5 Things You Should Know About 529 Plans
529 plans, also known as “qualified tuition plans,” are sponsored by educational institutions, states, and state agencies and are designed to encourage saving for education costs. This includes trade and apprenticeship programs as well! If you’d like to learn more about plans in different states, this article from SavingForCollege.com breaks them all down. The first thing to know is that there are two types of plans you can choose from.
1. Prepaid Tuition Plan
A prepaid tuition plan has stipulations, such as not allowing payment for room and board or elementary/secondary schooling. These plans are not guaranteed by the federal government, while most are sponsored by state governments. With these plans you run the risk if a beneficiary does not attend a participating college or university of not receiving all your money back.
2. Education Savings Plan
An education savings plan allows savers to open an account for the beneficiary’s future expenses, i.e., tuition, room and board, books, and computers. These expenses are generally accepted at any college or university inside and some outside the U.S. All plans are sponsored by state governments. These plans have pre-set investment options as well. For example, education savings plans only allow the account holder to change investment options twice per year or when a beneficiary is changed.
3. Tax Benefits
Contributing to one of these plans could offer investors special tax benefits, depending on the plan and the state of residence, however it does not provide any federal tax benefits. Those 70 and older may deduct the entire amount contributed to a Virginia 529 account in one year. You can participate in almost any 529 plan across the country, no matter what state you live in. Nevertheless, you should look at your home state’s plan first because it may offer a state tax deduction, credit for contribution, matching grants, and a variety of other state-specific benefits including fee-waivers or lower fees.
A key feature of 529 plans is their ownership. They remain in the estate of the owner or parent (depending on if a successor was named). This means ownership never transfers to the beneficiary of the account. Also, if the beneficiary does not need any/all funds for college, the funds are able to be transferred to a family member without penalty at any time! When deciding on a plan you will also want to consider the following: the types of associated fees (e.g., opening fees, annual fees, servicing fees), the investment options available, and the service reputation of the plan (how easy is it to get ahold of someone should you need to make any changes?).
Have the toys and gifts for your child, grandkids, nieces or nephews been piling up? Consider forgoing gifts for holidays and birthdays and encouraging families to contribute toward their education! Anyone can give to an existing Virginia 529 account (if they have the account owner’s gift I.D.) and there are several ways to do this. Often gifts consist of toys or clothes, but what about a gift for the future?

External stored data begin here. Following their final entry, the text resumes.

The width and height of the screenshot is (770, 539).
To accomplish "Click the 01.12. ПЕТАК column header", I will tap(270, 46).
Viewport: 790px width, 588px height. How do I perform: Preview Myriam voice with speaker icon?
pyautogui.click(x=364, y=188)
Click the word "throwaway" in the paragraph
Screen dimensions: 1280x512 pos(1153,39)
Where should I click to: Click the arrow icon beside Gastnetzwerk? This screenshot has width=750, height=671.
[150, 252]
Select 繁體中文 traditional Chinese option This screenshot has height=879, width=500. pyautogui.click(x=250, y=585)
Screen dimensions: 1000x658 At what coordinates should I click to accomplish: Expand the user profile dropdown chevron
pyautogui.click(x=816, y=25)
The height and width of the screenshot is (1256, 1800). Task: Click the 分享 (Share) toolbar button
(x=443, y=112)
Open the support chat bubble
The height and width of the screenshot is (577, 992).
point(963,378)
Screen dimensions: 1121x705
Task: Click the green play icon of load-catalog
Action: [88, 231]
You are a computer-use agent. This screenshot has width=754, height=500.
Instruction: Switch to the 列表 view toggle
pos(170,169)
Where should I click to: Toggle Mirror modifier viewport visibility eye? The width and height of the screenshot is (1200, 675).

Ultimately, 529 plans allow tax-free earnings that grow over time; the longer it’s invested, the greater the opportunity for growth. If you have any additional questions, consider consulting your financial advisor. At Tull Financial Group, our advisors are educated and highly experienced in guiding you through 529 plans and options for your children, grandchildren, relatives, and friends. It’s always wonderful to be a part of the story. Setting my son up for success is my responsibility and I know our future selves with thank me!